WHAT IS BEING ASKED. Filter the entries, keeping every line with the word "agent".

SOURCE DATA Start Marker

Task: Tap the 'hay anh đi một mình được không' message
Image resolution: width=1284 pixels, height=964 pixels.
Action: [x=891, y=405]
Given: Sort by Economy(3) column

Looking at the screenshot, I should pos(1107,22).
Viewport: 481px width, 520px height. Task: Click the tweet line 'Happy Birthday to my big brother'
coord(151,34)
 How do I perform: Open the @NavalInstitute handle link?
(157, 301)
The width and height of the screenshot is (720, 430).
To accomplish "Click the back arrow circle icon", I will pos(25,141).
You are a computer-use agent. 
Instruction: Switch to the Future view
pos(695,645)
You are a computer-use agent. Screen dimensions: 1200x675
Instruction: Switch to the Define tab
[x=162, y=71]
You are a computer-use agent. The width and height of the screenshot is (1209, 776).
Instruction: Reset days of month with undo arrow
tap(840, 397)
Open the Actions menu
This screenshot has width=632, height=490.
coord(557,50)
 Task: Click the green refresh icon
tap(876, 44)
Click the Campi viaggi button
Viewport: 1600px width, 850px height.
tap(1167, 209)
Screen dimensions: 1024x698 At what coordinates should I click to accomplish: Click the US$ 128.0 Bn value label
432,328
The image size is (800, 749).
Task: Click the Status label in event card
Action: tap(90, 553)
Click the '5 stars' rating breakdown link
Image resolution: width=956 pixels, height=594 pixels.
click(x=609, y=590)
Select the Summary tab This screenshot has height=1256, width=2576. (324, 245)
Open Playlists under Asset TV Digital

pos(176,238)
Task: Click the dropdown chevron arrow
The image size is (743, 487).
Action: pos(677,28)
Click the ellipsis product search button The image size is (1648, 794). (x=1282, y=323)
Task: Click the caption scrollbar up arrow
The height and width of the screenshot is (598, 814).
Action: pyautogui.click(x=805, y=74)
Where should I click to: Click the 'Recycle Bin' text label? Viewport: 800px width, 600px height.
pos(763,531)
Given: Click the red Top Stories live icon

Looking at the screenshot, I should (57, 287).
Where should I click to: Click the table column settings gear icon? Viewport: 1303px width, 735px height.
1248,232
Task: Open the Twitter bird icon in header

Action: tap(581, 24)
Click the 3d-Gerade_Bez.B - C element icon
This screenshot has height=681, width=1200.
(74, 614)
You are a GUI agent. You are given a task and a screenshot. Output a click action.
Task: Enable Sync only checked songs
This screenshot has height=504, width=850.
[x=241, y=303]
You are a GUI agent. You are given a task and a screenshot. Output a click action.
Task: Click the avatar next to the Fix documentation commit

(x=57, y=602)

SOURCE DATA End Marker

REPLY.
You are a computer-use agent. 
You are a computer-use agent. Screen dimensions: 1200x675
You are a computer-use agent. The width and height of the screenshot is (1209, 776).
You are a GUI agent. You are given a task and a screenshot. Output a click action.
You are a GUI agent. You are given a task and a screenshot. Output a click action.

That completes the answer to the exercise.